The particular episode I want to discuss is “First Person Shooter”, a stand-alone episode from season seven (2000).  A summary: The Lone Gunmen request Mulder and Scully’s assistance in a murder case at a video game company. A virtual reality game has gone haywire, and players are dying for real at the hands of Maitreya, the central character in this game. Mulder and Scully enter the game in an attempt to find and stop the killer. When all looks like it is lost, Scully steps in and after ridiculing the men for their blood lust, destroys many a level to get Mulder and herself to safety.

 

 

The twist of the narrative is that Maitreya wasn’t a male stereotypically over the top creation. She was a female developer’s rebuttal to working in a testosterone-fueled workplace (the episode is set at a famous video game lab). She was her “goddess”, designed as a source of strength. Jade Blue Afterglow, a stripper, was digitally scanned to be the model for Maitreya. This episode is an interesting look at feminism and soft/hard bodies.

 

 

On one hand, you have Scully the passive scientist.
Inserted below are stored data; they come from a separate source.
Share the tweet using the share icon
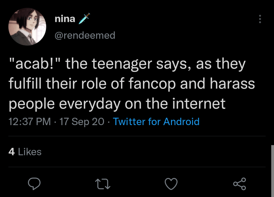Viewport: 274px width, 197px height. pos(239,184)
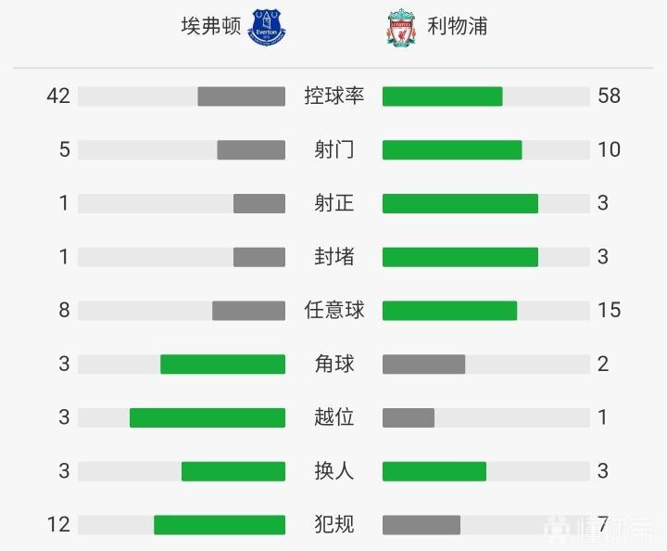
Task: Select the 角球 corners row label
Action: point(334,364)
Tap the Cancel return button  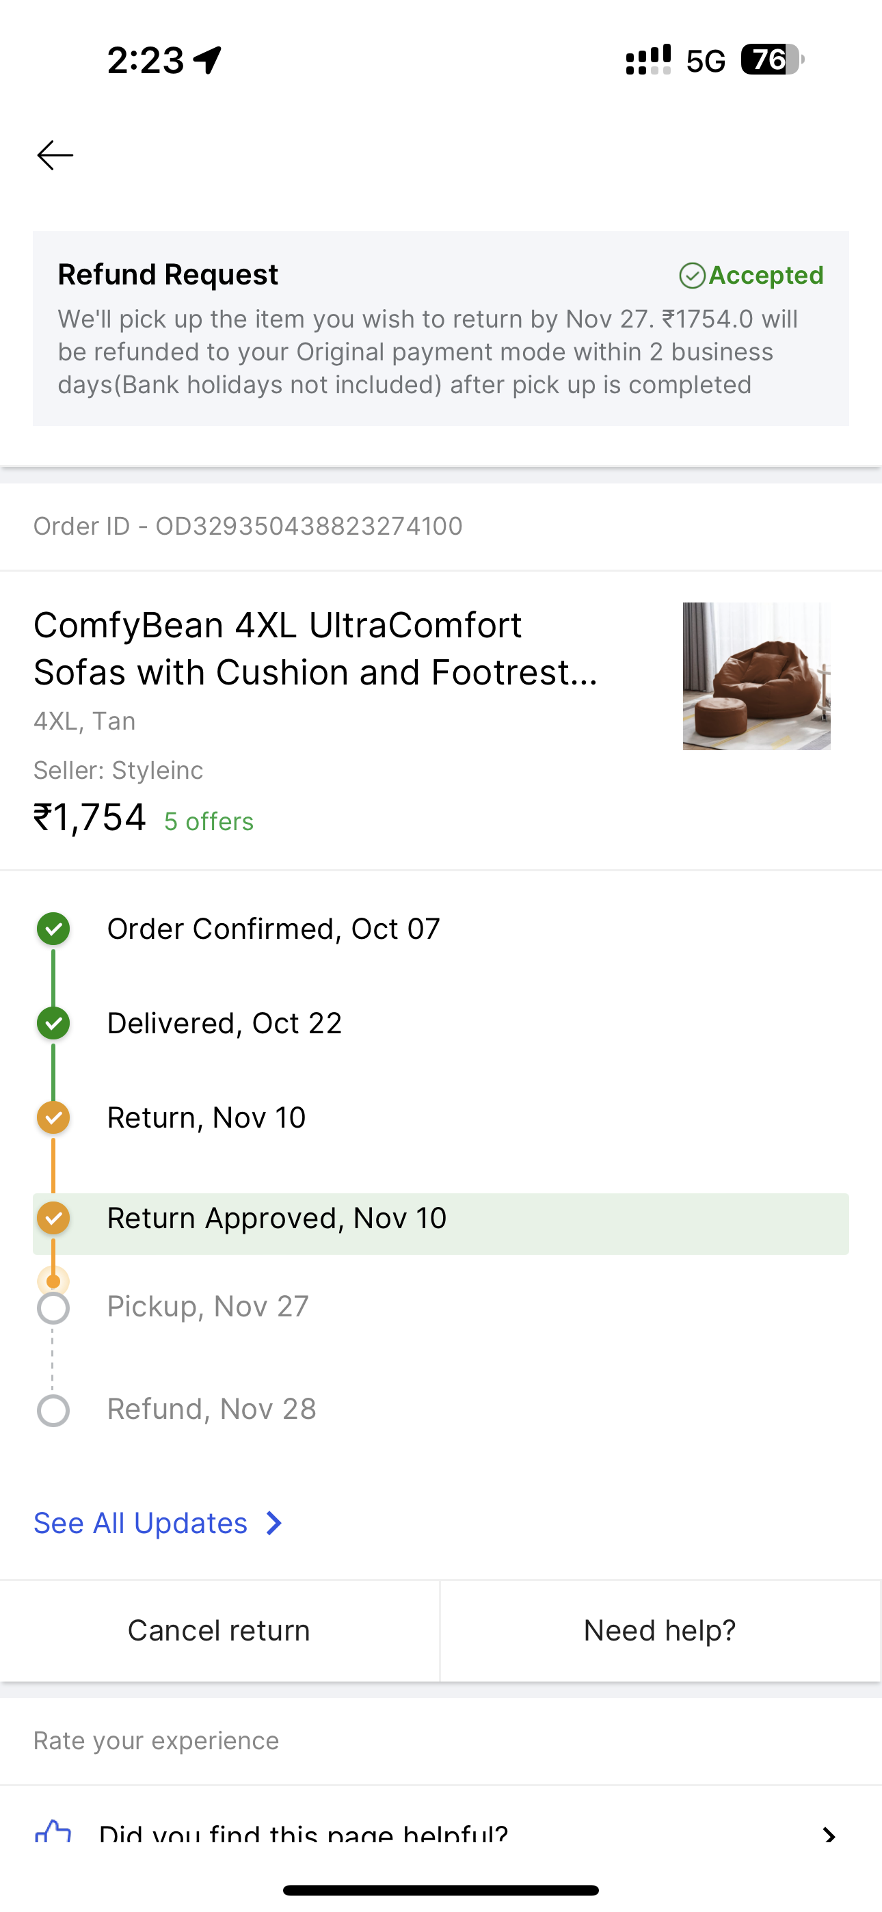point(219,1631)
Then half way through the episode you get Scully, the uber-gun-chick who can defeat girls aplenty on tanks no less.  Unfortunately for Scully, her character turns to mush once she falls pregnant. She turns even mushier once William is born and Mulder is on the run. To reiterate previous blog posts’ views. End the journey at the end of season seven. Eight and nine don’t deserve much praise. At. All.

 

So that is my blogging for a while, I may come back to it later on in the year, I may not. I have enjoyed studying film and television again and defiantly have enjoyed the awesomeness of the Friday Mark Sessions! Lets hope we all get to get together in a classroom again.

 

:D

 

Bonnie.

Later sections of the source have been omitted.